Vera Liubatovich (Russian: Вера Спиридоновна Любатович; 1855–1907) was a Russian revolutionary and a founding member of the All-Russian Social-Revolutionary Organization.

== Biography ==
Vera Spiridonovna Liubatovich was born in Moscow on 7 August 1855 (O.S.: 26 July 1855). Her sister was Olga Lyubatovich (1853–1917). Vera attended the Second Moscow Women's Gymnasium from 1868 to 1871. She and Olga moved to Switzerland in 1871.

In 1873, at 17, Liubatovich enrolled in the Medical Faculty of the University of Zurich. She was a member of the Fritschi Circle (named after Zurich landlady Frau Fritsch).
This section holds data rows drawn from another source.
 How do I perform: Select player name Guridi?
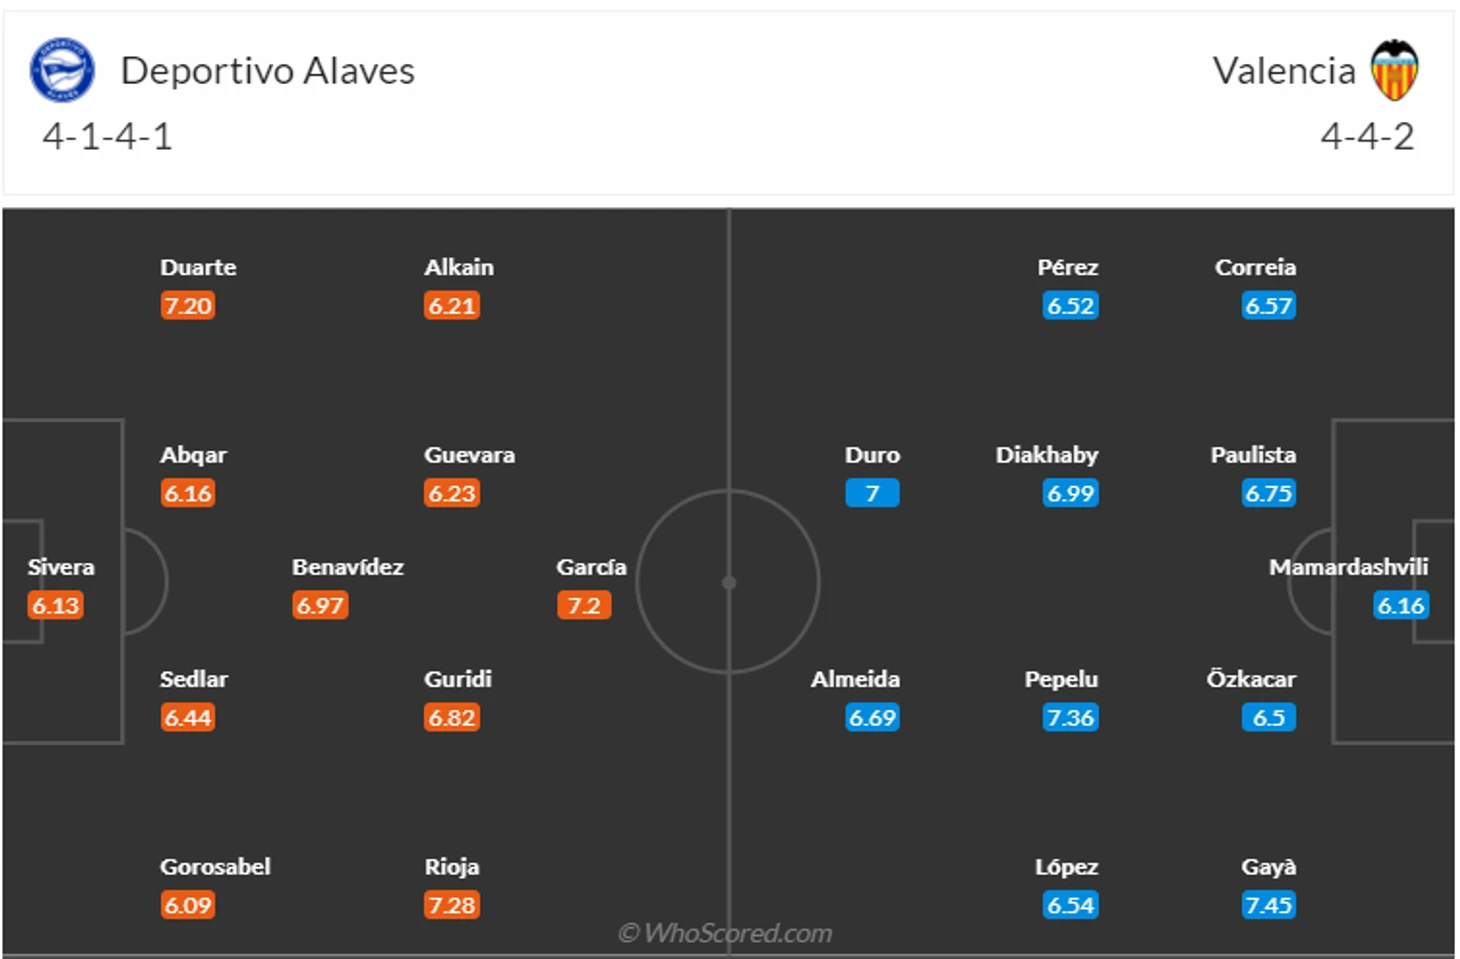[x=458, y=679]
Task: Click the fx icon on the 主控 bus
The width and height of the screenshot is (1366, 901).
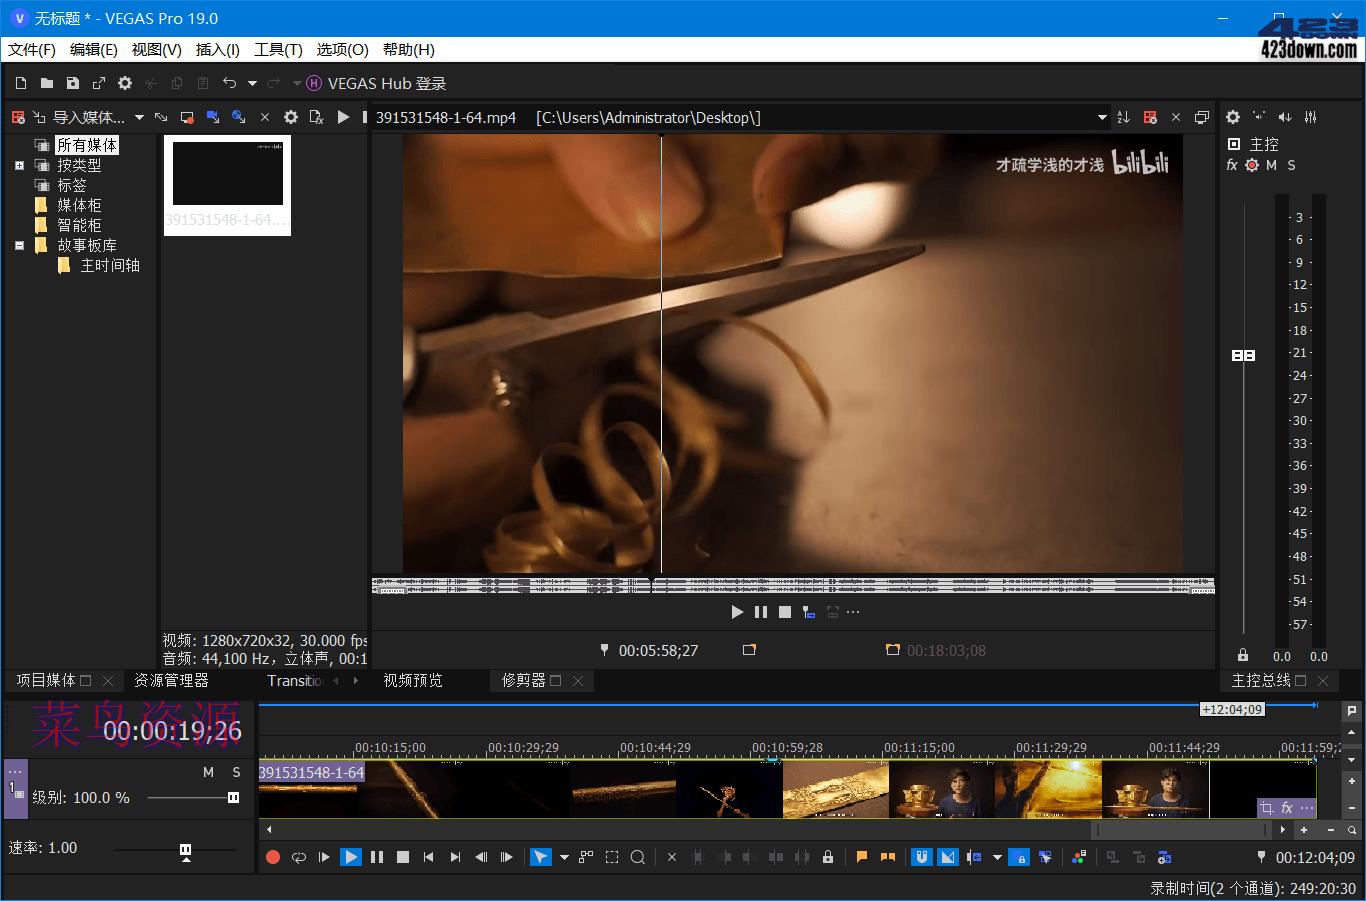Action: [x=1232, y=165]
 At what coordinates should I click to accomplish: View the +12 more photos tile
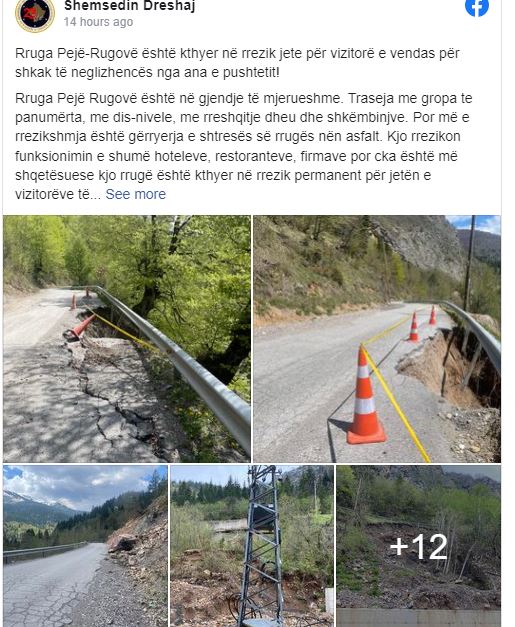[419, 546]
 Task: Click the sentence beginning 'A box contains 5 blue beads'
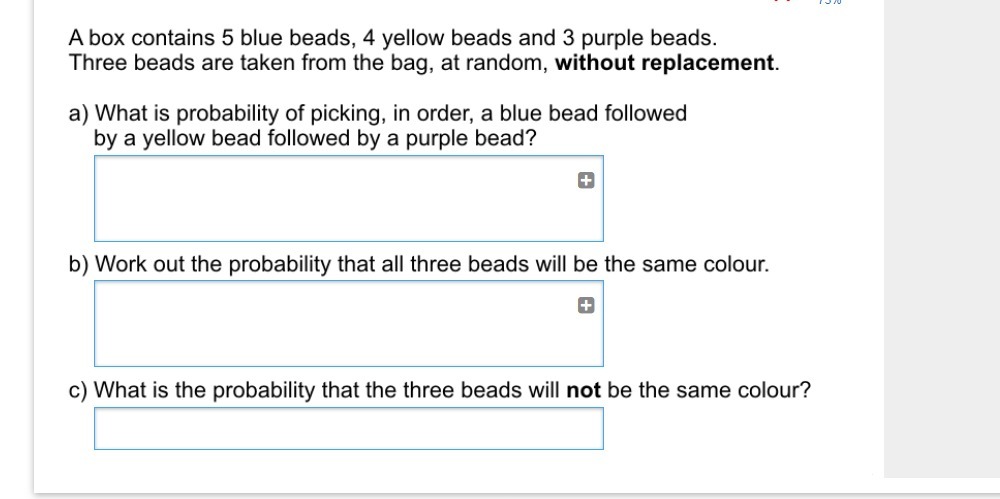[x=393, y=38]
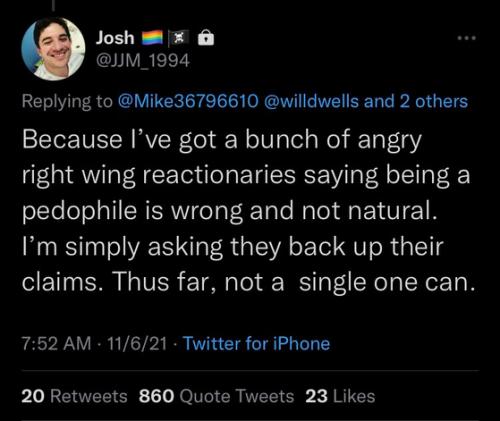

A Narodnik and propagandist, Liubatovich co-founded the All-Russian Social-Revolutionary Organization, the first formal organization of Russian Populists. She was in charge of communications with the provinces and with those revolutionaries who had been imprisoned. She was arrested in 1875. Following the Trial of the Fifty in 1877, she was sentenced to six years of forced labour. Her sentenced was commuted to exile in Siberia. She married V.A. Ostashkin in 1880 and stayed in Siberia until the 1890s, later living in Oryol and Moscow. She died in Moscow on 19 December 1907.